Les marins s’affairent toute la journée. Aux machines, les « engineers » surveillent que se tout passe bien dans une salle de commande à l’abri du vrombissement des gros moteurs. 4 générateurs fournissent 9500 KW d’électricité nécessaire à la vie du bateau plus les 16450 KW du moteur de propulsion. Sur le pont, les hommes inspectent et réparent les machineries de manœuvre. D’autres se chargent de protéger la coque en étalant des kilos de peinture. La mer dépose son sel qui agresse le métal. 50 tonnes de carburant sont brulés quotidiennement dans les moteurs, une suie noire et grasse suinte sur la blancheur du château, il faut nettoyer quotidiennement.
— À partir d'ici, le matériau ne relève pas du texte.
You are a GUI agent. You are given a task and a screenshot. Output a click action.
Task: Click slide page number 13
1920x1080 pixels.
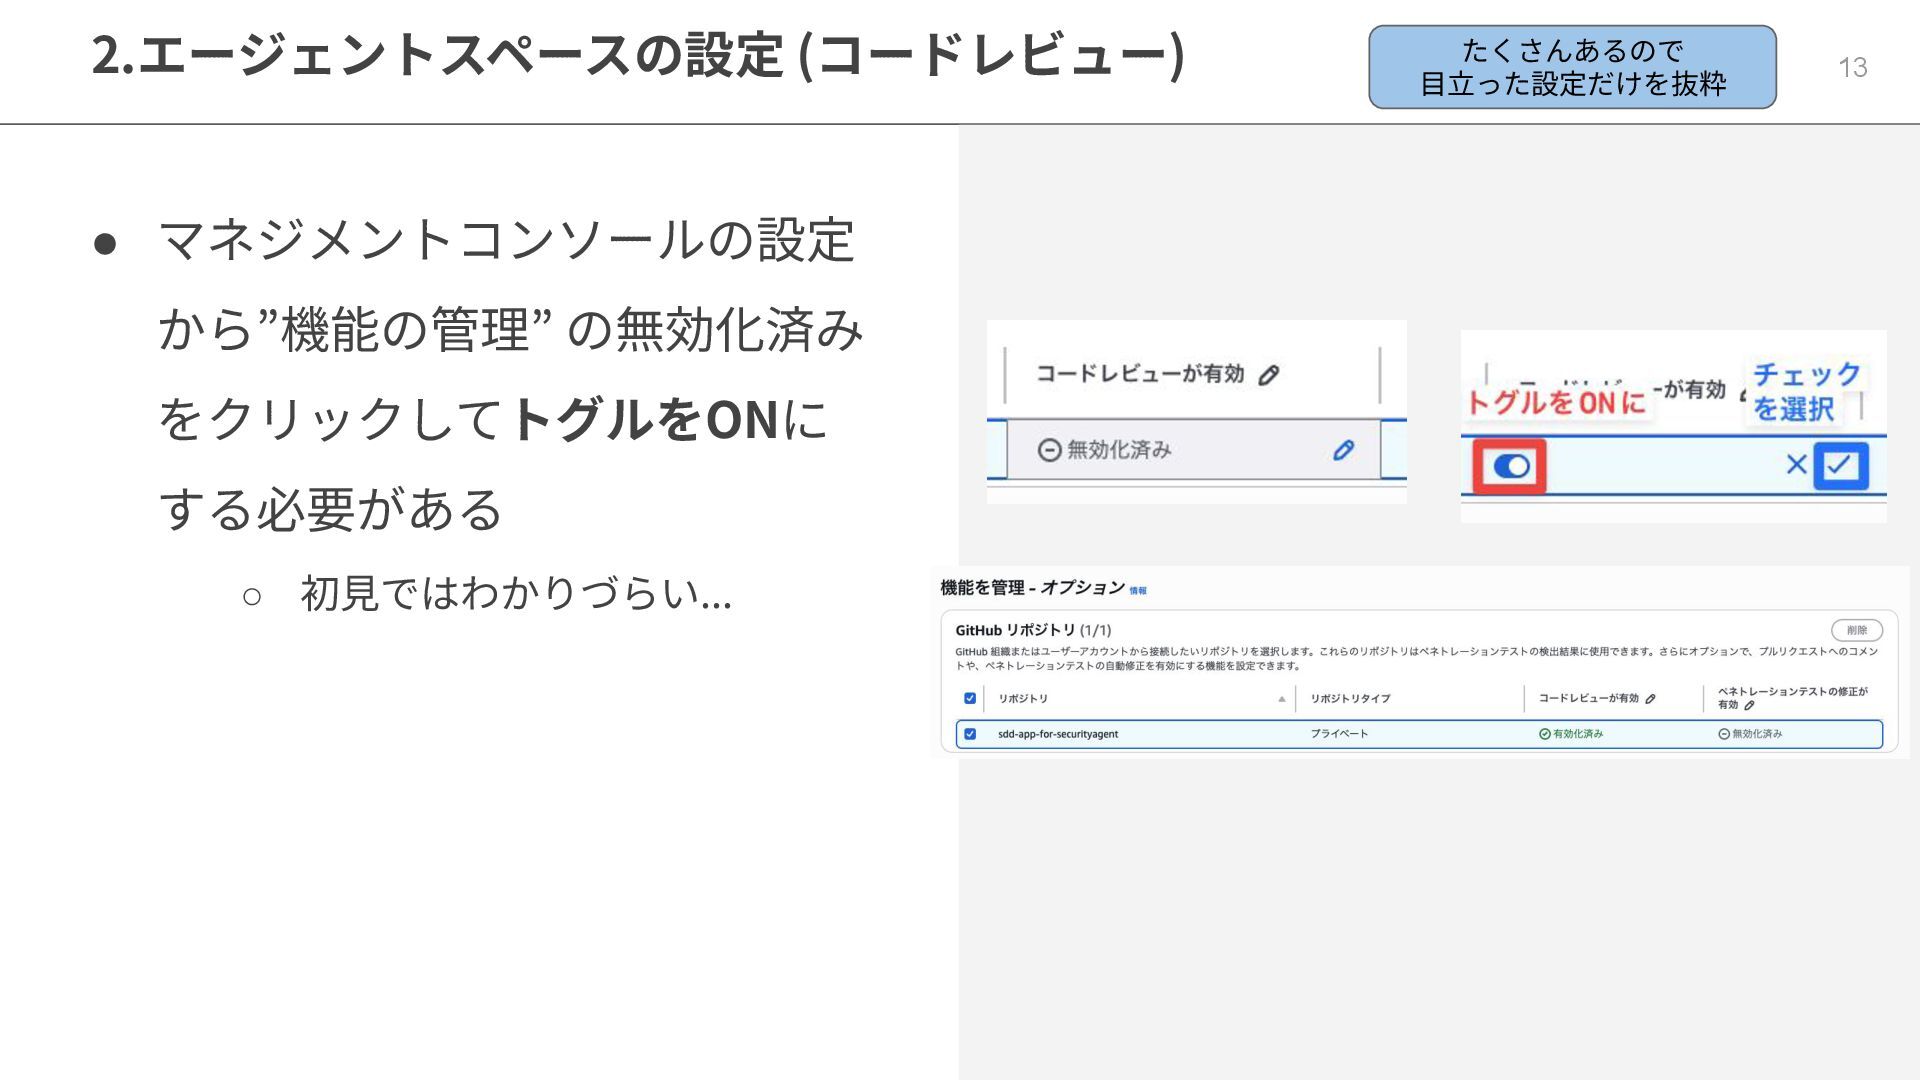[x=1852, y=67]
A l’arrière, l’odeur du carburant est forte, le bruit oblige à crier et on respire de la fumée. L’endroit idéal pour le barbecue du dimanche. Deux tables sont bricolées, avec nappe blanche. Surréaliste, contre une poulie un buffet composé de viandes, poissons et fruits de mer, j’adore. Marins, officiers et passagers trinquent ensemble, le cochon grille au dessus d’un feu de palettes devant un poste d’incendie. La musique peine à couvrir le tempo régulier des machines. Devant la mer, derrière la mer, sur les cotés la mer !
Cargo Cayenne, 12 février 2015, 18h PM : Latitude : 32°58 4 N longitude 35° 05 4 W un barbecue au milieu de l’Atlantique.
Je savoure cet instant.
C’est pas l’homme qui prend la mer
C’est la mer qui prend l’homme….
Cayenne, je quitte le cargo 356 h après y avoir embarqué au Havre.